Взаимоотношения с друзьями также складывались непросто. Стравинский к тому времени уже узнал о купюрах, внесенных Дягилевым в балет «Аполлон Мусагет», и поручил заняться этим своему представителю, опытному музыкальному издателю Гавриилу Пайчадзе. А еще был Бенуа. Двое старых друзей виделись теперь нечасто, но ни один из них – как бы они друг другу ни действовали на нервы – не хотел просто так отказаться от многолетней дружбы. Надежды Бенуа на то, что его сотрудничество с Рубинштейн принесет ему новую известность или хотя бы признание, не оправдались. Дягилев не понимал Бенуа и не скрывал негативного отношения к его работе. После того представления «Петрушки», на котором присутствовал Нижинский, Бенуа написал мрачное, сердитое письмо Дягилеву: он упрекал старого друга в своей неудачно сложившейся творческой карьере и горько сожалел о том, что их пути разошлись. Бенуа, как и многим другим художникам, находившимся в эмиграции, было тяжело принять то, что в Европе им предстояло жить в безвестности. Бенуа, обладавший многочисленными талантами, пользовавшийся таким громадным уважением и занимавший такое ответственное положение на родине, едва мог это вынести. Неизвестно, отреагировал ли Дягилев на это письмо, но, когда весной 1929 года открылась небольшая выставка работ Бенуа, он не пришел на вернисаж. Тогда Бенуа написал ему записку, несомненно пытаясь помириться:
«Не будь свиньей и посети выставку своего старого друга. Думаю при этом, что кое-что даже доставит тебе удовольствие, хотя б тем, что это тебе напомнит. Ох, Сережа, и почему это жизнь (жест Павки) так устраивает, что люди, нежно друг друга любящие (я продолжаю думать, что ты не совсем равнодушен ко мне, а о своих чувствах к тебе не стоит распространяться), бывают так различны? […] Ну, словом, приходи! А так ты обязан будешь прийти к нам на дом и у нас пообедать. Не поручусь, что тут тебе не попадет от Ати – но это тоже не по иной причине, нежели par excès de tendresse.[333]
Любящий тебя Шура»24
.Это короткое послание – последнее сохранившееся свидетельство длительной и богатой корреспонденции между Дягилевым и Бенуа, и даже сейчас можно ощутить, какой тоской веет от этих нескольких строчек. Принял ли Дягилев приглашение Бенуа, установить не удалось, скорее всего, нет. Дягилев был ужасно занят. До 12 мая труппа выступала в Монте-Карло, а 21 мая начался новый парижский сезон, во время которого должна была состояться премьера «Блудного сына» Прокофьева и новой постановки «Байки про лису, петуха, кота да барана» Стравинского. Дягилев вновь страдал от фурункулов, вызывающих абсцессы, из-за чего он был вынужден много отдыхать. В конце апреля вместе с Кохно он находился в Париже, где шли репетиции балета Прокофьева (премьера «Бала» Риети должна была состояться только в Монте-Карло). Тогда же Дягилев получил письмо от Пайчадзе, в котором тот пригрозил, что сокращение «Аполлона Мусагета» может рассматриваться как нарушение условий контракта, и пообещал отобрать права на дальнейшее исполнение этого балета. Пайчадзе в тот момент уже начал вести переговоры с Идой Рубинштейн, предложив ей права на постановку этого произведения. Дягилев резко отреагировал на это письмо, заявив, что не давал повода думать, что он «мог нарушить данное им ранее обещание восстановить вырезанные отрывки», и что с ним обошлись слишком сурово.[334]

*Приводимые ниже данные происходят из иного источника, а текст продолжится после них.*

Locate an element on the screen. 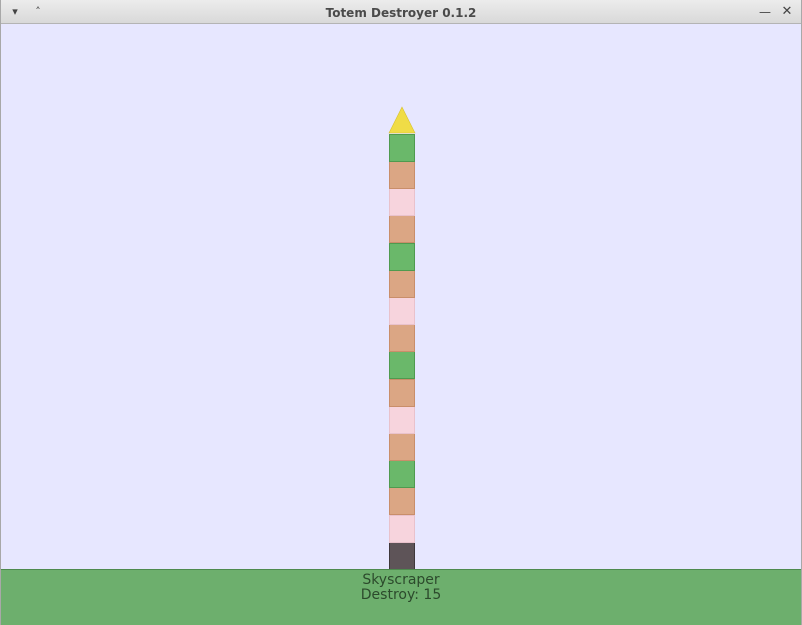  level-name: Skyscraper is located at coordinates (401, 580).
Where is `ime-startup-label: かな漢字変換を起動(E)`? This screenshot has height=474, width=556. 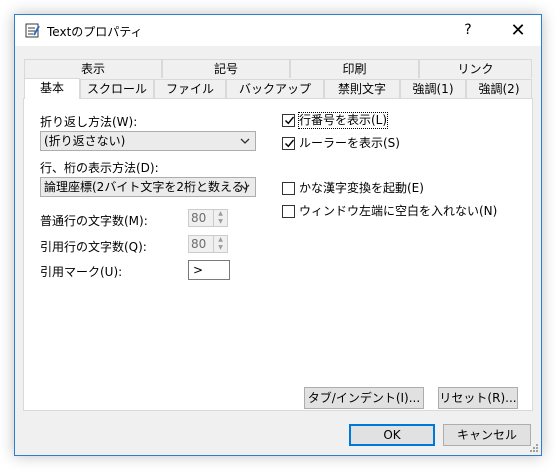 ime-startup-label: かな漢字変換を起動(E) is located at coordinates (362, 188).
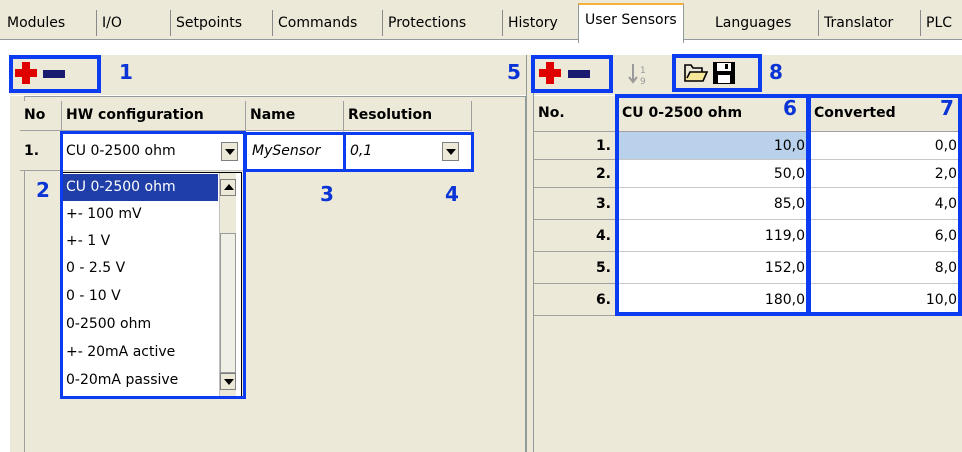  What do you see at coordinates (208, 23) in the screenshot?
I see `tab-setpoints: Setpoints` at bounding box center [208, 23].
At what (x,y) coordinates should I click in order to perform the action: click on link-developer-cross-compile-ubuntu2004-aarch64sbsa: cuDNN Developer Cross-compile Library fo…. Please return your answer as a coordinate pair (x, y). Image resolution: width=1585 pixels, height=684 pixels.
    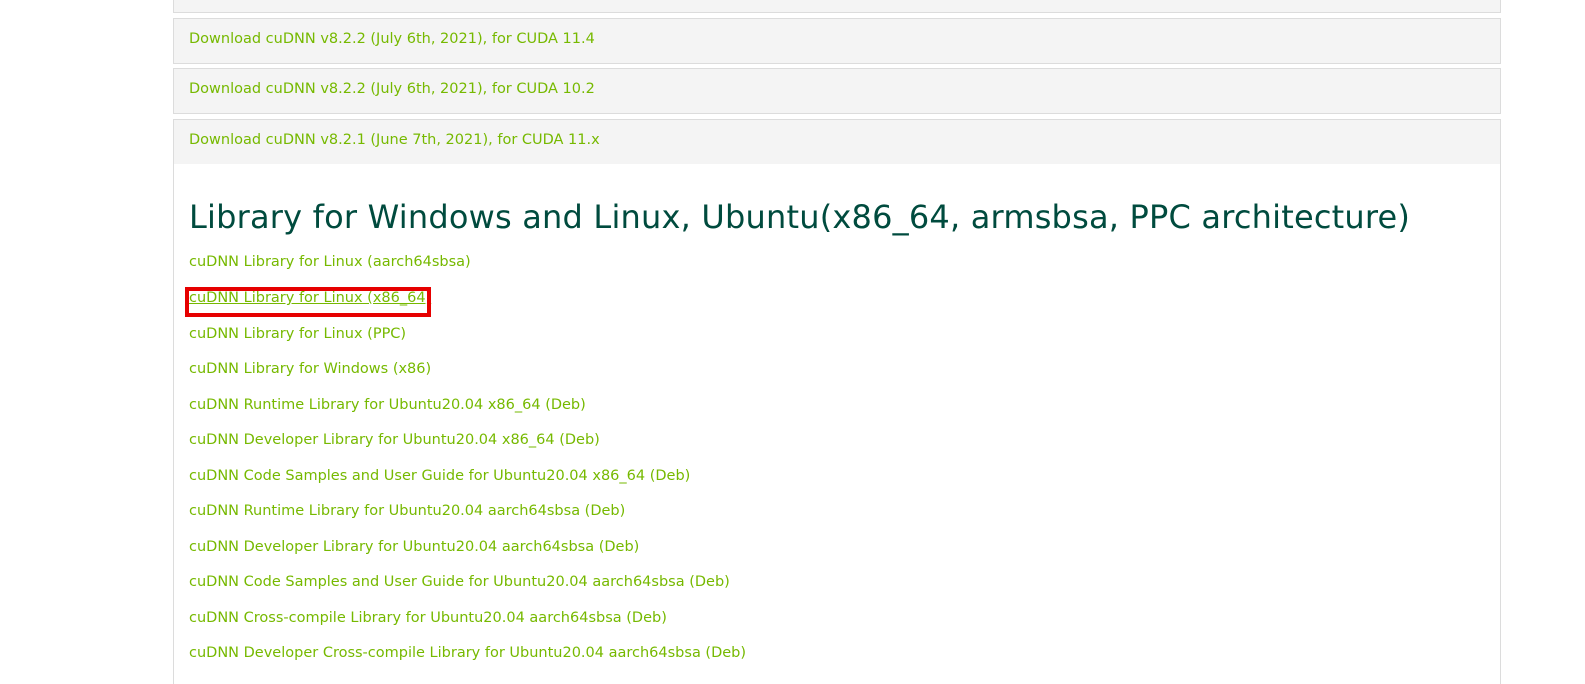
    Looking at the image, I should click on (468, 653).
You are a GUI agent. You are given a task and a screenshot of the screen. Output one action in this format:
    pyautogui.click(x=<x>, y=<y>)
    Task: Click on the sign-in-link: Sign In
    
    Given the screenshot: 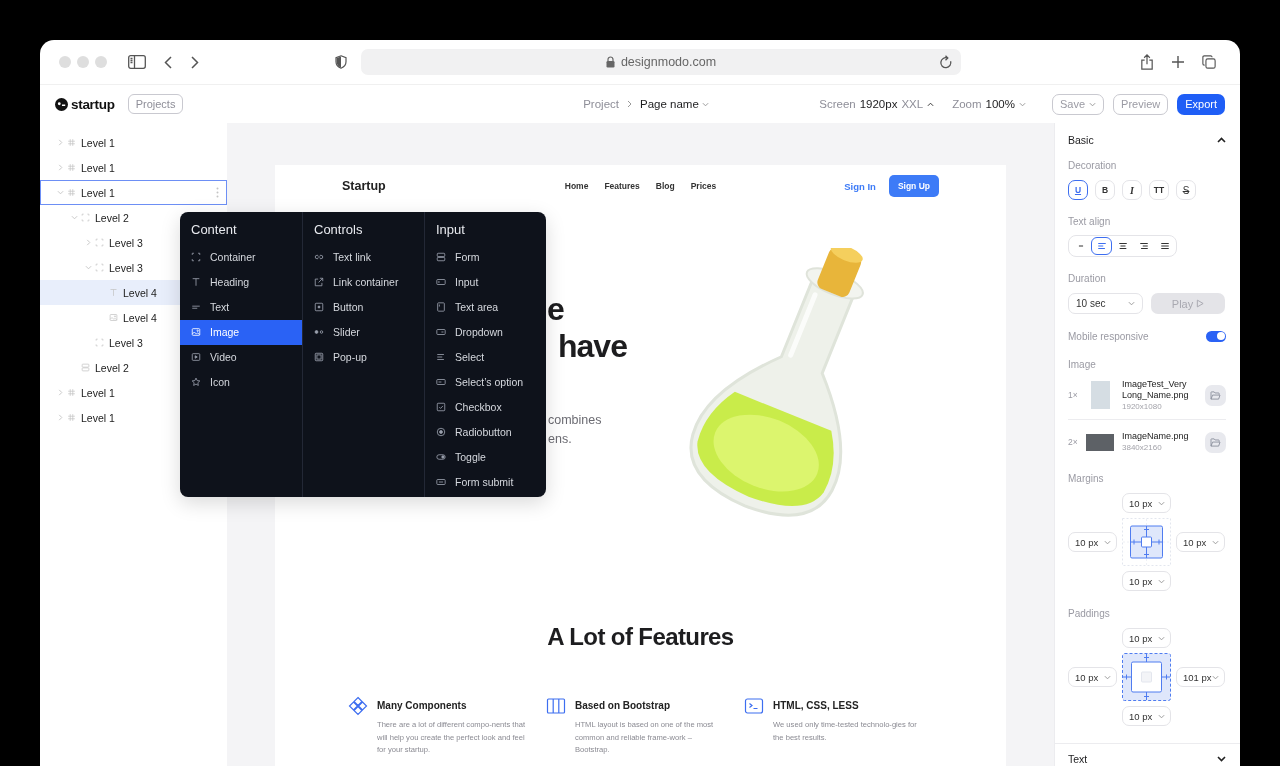 What is the action you would take?
    pyautogui.click(x=860, y=186)
    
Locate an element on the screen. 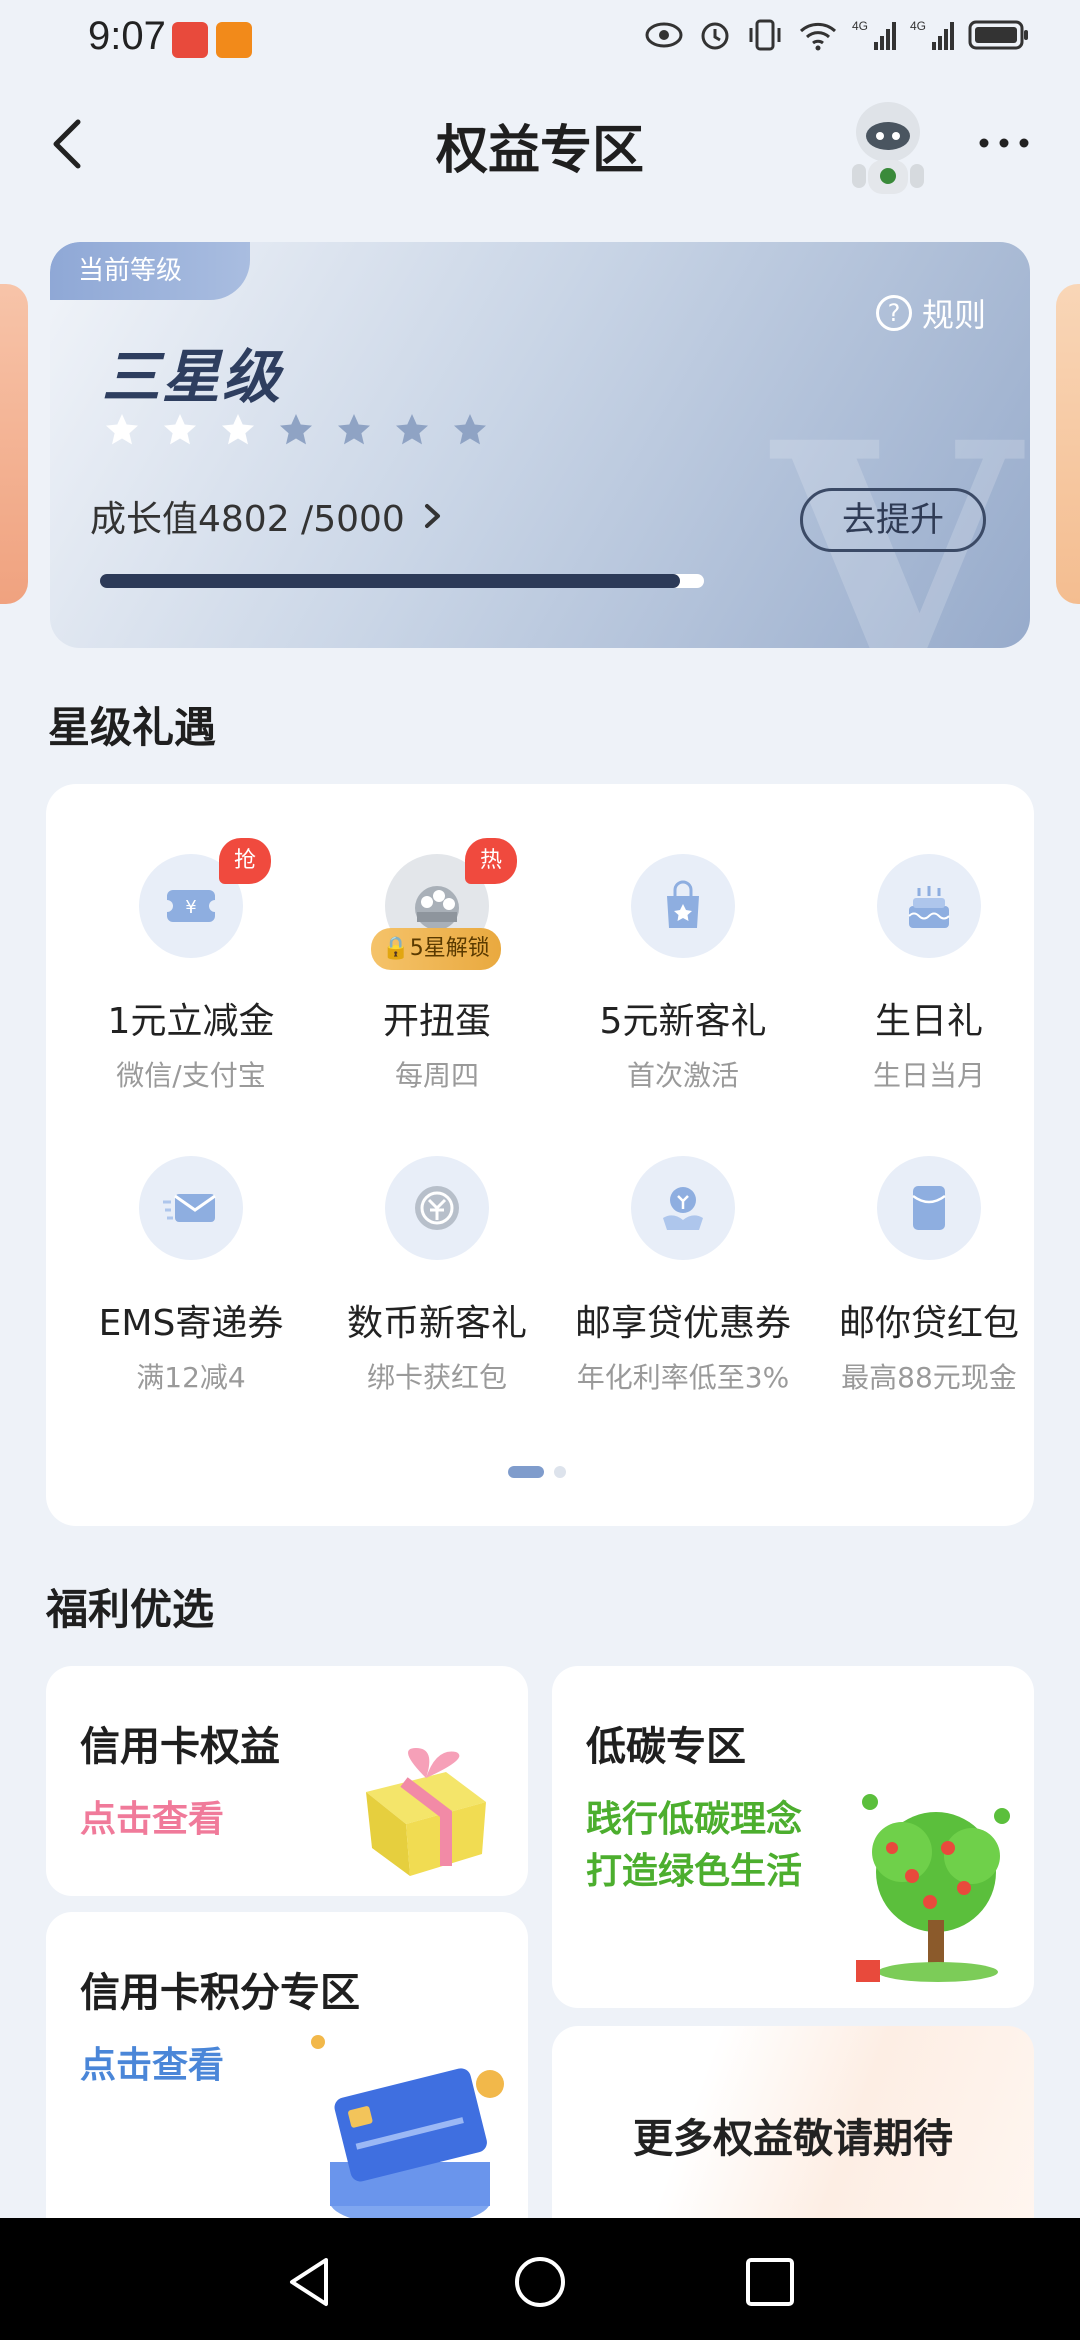  level-stars is located at coordinates (296, 430).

Премьера «Блудного сына» прошла с большим успехом благодаря блестящей музыке Прокофьева, а также, в чуть меньшей степени, благодаря блестящей хореографии Баланчина. Пресса критиковала Баланчина, назвав его хореографию бесстрастной и нарочито современной. Это мнение в значительной степени разделял и Прокофьев. Это кажется нам странным, так как балет и сейчас входит в репертуар ведущих театров мира. С момента его создания прошло много лет, но он продолжает удивлять и волновать публику. Последняя сцена, когда отец обнимает своего блудного сына и уносит его за кулисы, будто маленького мальчика, обладает редчайшей изобразительной силой и может достойно соперничать со знаменитой картиной Рембрандта в Эрмитаже, прекрасно известной Дягилеву и Баланчину.
По окончании представления Дягилев, Лифарь, Кохно, Мисиа Серт и Коко Шанель отправились ужинать. Никто из них не мог предположить, что всего два месяца спустя все они вновь соберутся у смертного одра Дягилева.